原作はもちろん読んだこともあるし(子供のころは日本語で、最近は英語で)テレビで映画やドラマがあったら見る程度。
現代版シャーロックは DVD 全部買ったけどね(笑)

でも読めば読むほど突っ込みどころ満載だし、著者のドイルについてもいろいろな事実がわかると面白い。

イギリスでは国勢調査や選挙の登録記録を調べるシステムが整っています。
100年以上前のものは有料だけどネットで閲覧もできます。

西暦のひとけた台が1の年に国勢調査があるので、ストランドマガジンに短編が発表されたとし、1891年の国勢調査の記録を調べてみました。

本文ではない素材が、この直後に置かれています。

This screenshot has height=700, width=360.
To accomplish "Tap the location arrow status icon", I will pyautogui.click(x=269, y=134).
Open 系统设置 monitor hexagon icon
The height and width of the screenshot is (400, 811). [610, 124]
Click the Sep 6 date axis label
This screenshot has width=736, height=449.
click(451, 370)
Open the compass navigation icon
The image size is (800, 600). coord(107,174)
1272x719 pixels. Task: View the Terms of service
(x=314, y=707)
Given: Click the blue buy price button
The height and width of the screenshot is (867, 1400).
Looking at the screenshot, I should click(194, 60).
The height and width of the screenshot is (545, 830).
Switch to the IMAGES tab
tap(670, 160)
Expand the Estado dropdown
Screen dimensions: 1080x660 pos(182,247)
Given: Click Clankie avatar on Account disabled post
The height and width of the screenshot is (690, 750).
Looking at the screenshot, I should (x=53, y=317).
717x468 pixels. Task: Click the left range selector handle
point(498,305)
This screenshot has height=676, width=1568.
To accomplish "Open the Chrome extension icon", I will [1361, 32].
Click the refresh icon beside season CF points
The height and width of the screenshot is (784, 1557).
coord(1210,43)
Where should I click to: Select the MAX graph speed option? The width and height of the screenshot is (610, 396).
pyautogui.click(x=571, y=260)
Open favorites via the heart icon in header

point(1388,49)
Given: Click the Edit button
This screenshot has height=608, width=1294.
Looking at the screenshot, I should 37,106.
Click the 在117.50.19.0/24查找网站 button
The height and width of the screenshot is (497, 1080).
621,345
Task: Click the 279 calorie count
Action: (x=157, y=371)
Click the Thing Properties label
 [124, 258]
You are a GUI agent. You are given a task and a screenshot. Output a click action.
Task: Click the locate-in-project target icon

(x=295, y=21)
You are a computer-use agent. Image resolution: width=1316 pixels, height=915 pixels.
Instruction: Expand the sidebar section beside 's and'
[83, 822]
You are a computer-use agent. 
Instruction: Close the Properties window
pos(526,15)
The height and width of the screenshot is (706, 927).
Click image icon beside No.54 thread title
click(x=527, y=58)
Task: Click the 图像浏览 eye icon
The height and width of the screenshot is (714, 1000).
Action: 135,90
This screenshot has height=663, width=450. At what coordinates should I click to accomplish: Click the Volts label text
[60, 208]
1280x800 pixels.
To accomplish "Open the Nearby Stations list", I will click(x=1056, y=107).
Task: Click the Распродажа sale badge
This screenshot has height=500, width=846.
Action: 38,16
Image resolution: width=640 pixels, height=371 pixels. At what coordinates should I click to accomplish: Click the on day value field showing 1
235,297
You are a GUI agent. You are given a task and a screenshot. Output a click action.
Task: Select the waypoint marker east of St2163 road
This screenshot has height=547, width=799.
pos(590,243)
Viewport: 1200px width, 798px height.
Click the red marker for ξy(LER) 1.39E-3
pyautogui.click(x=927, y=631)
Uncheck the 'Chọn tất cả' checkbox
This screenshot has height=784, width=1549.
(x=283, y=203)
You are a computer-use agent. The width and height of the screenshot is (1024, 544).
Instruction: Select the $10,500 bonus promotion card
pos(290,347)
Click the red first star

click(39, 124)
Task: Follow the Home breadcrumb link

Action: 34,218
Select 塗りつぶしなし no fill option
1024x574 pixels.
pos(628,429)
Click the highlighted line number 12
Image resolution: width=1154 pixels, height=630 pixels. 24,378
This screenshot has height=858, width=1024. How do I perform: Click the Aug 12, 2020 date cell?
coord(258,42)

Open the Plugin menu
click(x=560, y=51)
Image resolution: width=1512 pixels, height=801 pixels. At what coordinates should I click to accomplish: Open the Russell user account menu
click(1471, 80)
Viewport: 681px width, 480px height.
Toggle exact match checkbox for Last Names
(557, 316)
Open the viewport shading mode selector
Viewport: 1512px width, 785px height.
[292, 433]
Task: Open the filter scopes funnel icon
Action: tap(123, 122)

この前年、コナンドイルは奥さんと二人でウィーンに眼科医としてのレクチャーを受けに行きました。
ドイツ語大変だった(自伝から)ということで、その後イギリスに帰ってきて、住んだ場所は大英博物館の北側モンタギュープレイス。
これがその年の国税調査の記録です。
クリックしたら大きくなると思うけど、23番地に彼と奥さんの名前が書いてある。

あれ、子供がいたはずなのに、おかしいなと思ってドイルの奥さんのお母さん(ポーツマスに住んでいる)の国勢調査を見たら、そこに登録されていました。
ちょっとこれだとわかりにくいので大きくしますね。
一番上がドイルの奥さんのお母さん。
そして5列目が2歳のメアリーちゃん。
家主(ドイルの義理母)との続柄は孫娘と書かれています。
29歳の独身の住込みの執事もいたようです!
ハンサムだったかどうかは不明(笑)

この当時の国勢調査は配られた用紙に記載して、回収して、係員が台帳に記載しました。
手書きから手書きなので間違いも多そう。

メアリちゃんの名前はメアリ・ルイーズなのですが、国勢調査ではメアリ・S・コナン・ドイルになっています。
そしてそのSの書き方が「絶対Sですからね!!」って風で面白い。

これは完全に私の想像ですが、台帳に書いた係はSに自信がなかったんじゃないかな。
なので次に読む人のために分かりやすくSですよって書いた気がします(笑)

こういった仮説は外れている可能性もあります。

この間も自分の思い込みでバーチャルツアー中に間違った案内をしてしまいました。
ツアー後に気になって調べたら、間違いが確定。
そこでご参加の皆さんにはメールで訂正とお詫びを送りました。

まだまだ新米だけど、シャーロキアンのリサーチは楽しい。